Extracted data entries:
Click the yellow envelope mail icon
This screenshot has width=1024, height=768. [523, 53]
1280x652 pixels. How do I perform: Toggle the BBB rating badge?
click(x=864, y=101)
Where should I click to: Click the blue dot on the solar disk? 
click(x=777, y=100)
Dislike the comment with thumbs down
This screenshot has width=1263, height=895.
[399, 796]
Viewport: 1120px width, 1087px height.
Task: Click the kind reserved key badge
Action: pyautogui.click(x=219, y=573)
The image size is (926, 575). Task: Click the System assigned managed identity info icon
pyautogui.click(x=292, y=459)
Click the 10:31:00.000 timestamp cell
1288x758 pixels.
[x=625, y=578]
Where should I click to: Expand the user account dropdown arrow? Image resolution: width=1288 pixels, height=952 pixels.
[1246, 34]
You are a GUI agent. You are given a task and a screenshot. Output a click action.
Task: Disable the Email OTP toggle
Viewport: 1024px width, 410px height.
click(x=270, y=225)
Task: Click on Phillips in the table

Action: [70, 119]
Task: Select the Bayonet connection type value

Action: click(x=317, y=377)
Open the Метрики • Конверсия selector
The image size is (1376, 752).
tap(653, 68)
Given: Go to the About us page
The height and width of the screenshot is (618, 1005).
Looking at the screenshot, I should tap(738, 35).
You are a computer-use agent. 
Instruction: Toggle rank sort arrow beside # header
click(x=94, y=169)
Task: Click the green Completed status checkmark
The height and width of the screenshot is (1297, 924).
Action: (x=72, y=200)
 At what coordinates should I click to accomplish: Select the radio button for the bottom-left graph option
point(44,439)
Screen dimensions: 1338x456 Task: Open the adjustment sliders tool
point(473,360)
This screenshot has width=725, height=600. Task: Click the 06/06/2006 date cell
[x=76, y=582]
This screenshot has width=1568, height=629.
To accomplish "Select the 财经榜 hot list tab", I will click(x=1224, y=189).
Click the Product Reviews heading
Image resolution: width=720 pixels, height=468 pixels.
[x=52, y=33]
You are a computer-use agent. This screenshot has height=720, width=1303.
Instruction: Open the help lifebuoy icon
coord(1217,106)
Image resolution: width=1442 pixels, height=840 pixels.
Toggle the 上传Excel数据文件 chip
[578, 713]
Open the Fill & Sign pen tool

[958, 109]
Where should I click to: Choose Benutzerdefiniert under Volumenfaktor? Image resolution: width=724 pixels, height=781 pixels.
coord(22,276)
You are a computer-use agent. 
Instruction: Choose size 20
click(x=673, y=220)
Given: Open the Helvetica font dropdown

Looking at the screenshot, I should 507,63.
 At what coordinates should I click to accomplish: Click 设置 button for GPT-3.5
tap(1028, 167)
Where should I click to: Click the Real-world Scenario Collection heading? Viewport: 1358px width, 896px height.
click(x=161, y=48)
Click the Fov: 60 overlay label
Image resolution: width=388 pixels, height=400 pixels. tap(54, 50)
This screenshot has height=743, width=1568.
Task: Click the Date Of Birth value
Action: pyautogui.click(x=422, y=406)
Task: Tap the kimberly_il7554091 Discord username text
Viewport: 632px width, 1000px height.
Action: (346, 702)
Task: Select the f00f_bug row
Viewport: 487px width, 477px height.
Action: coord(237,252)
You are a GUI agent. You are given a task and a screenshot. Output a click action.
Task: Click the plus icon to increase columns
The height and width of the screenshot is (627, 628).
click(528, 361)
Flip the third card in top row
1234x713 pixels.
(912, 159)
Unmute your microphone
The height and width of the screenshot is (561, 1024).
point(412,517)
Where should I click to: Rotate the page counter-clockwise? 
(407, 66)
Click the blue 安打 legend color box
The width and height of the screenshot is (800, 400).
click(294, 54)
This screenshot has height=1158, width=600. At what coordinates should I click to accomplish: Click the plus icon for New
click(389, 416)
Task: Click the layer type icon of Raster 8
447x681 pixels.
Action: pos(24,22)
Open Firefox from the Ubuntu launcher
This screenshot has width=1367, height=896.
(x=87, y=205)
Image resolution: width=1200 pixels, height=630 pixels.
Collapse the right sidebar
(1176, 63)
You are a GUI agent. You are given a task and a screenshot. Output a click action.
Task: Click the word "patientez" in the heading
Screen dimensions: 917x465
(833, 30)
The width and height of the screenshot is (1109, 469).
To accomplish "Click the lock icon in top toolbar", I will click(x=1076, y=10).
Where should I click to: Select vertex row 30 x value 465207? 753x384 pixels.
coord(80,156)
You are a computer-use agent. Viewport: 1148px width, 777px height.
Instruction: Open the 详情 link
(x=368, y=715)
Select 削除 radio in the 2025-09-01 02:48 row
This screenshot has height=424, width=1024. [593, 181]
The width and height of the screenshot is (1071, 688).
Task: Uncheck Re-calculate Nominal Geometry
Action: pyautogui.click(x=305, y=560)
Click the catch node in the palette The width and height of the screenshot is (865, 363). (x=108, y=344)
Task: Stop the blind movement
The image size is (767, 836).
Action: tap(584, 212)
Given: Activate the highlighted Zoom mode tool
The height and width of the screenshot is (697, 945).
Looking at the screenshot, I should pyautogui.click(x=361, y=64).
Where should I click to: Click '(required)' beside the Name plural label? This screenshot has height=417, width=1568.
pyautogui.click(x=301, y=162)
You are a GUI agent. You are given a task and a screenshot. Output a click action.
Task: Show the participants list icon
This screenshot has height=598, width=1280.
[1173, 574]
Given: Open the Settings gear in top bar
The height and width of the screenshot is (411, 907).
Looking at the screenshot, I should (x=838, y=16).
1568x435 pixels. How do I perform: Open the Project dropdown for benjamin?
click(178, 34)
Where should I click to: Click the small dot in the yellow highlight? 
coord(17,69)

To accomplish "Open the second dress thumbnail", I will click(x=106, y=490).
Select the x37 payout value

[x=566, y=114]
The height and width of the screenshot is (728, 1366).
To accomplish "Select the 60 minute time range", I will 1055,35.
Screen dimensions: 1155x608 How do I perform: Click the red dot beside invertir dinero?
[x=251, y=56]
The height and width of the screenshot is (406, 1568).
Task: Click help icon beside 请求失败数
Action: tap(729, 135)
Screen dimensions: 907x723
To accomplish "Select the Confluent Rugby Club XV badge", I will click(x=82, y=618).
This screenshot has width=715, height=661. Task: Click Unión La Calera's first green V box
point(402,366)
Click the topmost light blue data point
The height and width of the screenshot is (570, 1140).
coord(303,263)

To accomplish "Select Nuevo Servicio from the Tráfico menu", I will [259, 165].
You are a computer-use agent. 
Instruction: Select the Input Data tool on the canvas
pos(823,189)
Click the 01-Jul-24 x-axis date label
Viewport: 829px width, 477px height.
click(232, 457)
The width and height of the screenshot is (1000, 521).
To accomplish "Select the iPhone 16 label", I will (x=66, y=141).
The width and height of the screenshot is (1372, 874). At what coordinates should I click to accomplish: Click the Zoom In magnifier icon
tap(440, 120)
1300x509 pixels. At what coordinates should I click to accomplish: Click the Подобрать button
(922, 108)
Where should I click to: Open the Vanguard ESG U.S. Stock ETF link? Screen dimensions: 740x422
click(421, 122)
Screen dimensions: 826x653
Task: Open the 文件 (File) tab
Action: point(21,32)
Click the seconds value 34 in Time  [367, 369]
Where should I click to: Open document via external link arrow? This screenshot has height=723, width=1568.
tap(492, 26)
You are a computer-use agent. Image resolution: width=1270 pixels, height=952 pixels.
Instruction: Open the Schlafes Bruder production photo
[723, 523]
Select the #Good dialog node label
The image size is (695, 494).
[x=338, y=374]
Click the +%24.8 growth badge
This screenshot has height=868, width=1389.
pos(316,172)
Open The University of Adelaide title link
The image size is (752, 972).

• THE TASK: Within the records above, find every line containing "from" and report only how many there are.

• ANSWER FOR THIS EXERCISE: 2